The conversation will also open up to audience questions and dialogue. Whether you’re an artist, educator, student, or curious community member, we invite you to join the conversation at CAPE!
Let us know that you are coming, RSVP here!
Asya Dubrovina (b. 1988 St. Petersburg Russia) is an artist and filmmaker who received her B.A at Keene State College with a concentration of Visual Studies and Moving Image and her M.F.A in Moving Image from the University of Illinois at Chicago. Her nonfiction films investigate poetics and the boundaries between the personal and the political. Her interests lie in how places carry memory, sound as an experience and the materiality of film. Using single channel film and 16 mm installation, her work engages the viewer sensorially. Her work has shown at SEFF at Binghamton University, NY, Co-Prosperity, ACRE and Gallery 400 in Chicago, IL. She currently teaches multidisciplinary arts and film courses at CAPE, School of the Art Institute of Chicago and University of Wisconsin-Milwaukee. She lives in Chicago, IL.
Jordan Knecht is an artist, educator, musician, DJ, and systems designer, surfing the wave of unknowing.
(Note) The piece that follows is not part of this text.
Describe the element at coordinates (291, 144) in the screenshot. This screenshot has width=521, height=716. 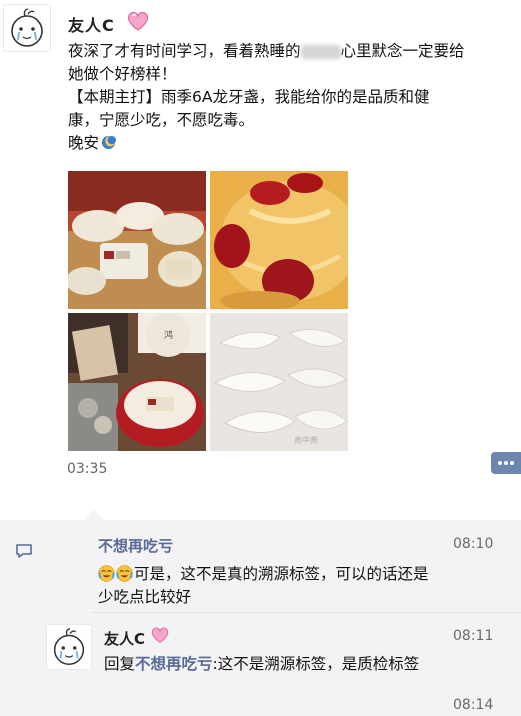
I see `post-text-line-5: 晚安` at that location.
Jordan is the founder of the publishing house, Adult Punk, clothing brand, Wave of Unknowing, and micro-record shop, Somebody Else’s. Jordan’s work is rooted in play and reciprocal care, two guiding forces which inform all projects and collaborations.
Jennifer Mannebach is interested in the borders and edges of where things collect and how boundaries are created and represented. She exploits the potential of material relationships, playing with translucency and dynamic shifts in scale, with respect to malleability at the seams. Materials find a home with each other, but always with a looming tectonic shift. She received her MFA from the School of the Art Institute of Chicago, where she subsequently taught for 6 years. She is the Director of the O’Connor Gallery at Dominican University, an adjunct professor at Concordia University Chicago, an artist/researcher with CAPE, and an advocate for many of her artist friends at Little City Foundation, where she was an art facilitator for 15 years. Awards include Illinois Arts Council Fellowship, CAAP grants, IAC grants, and the Governor’s International Arts Exchange Grant.
John Neff is a Chicago-based artist, writer, curator, and educator. He has exhibited internationally since the 1990s at venues including Artists Space, NY; the Museum of Contemporary Art Chicago; the Philadelphia Museum of Art; the Renaissance Society, IL; Donald Young Gallery, IL; Regards, IL; Gallery 400, IL; Scherben, Germany; and King’s Leap, NY. In 2010, he co-founded Iceberg Projects, Chicago. Additional curatorial collaborations include projects with Alphawood Gallery, IL; Delmes & Zander, Germany; Gallery 400, IL; and Suitable, IL. Since 2010, Neff has taught in undergraduate and graduate fine art programs throughout Chicago, including at the School of the Art Institute of Chicago, Northwestern University, and the University of Illinois at Chicago. He has been collaborating with CPS art teacher Kitty Conde, through CAPE, since 2010. Neff is the recipient of grants from Artadia (2002) and the Illinois Arts Council (2002). He holds a BFA from the University of Wisconsin–Madison and an MFA from the University of Illinois at Chicago.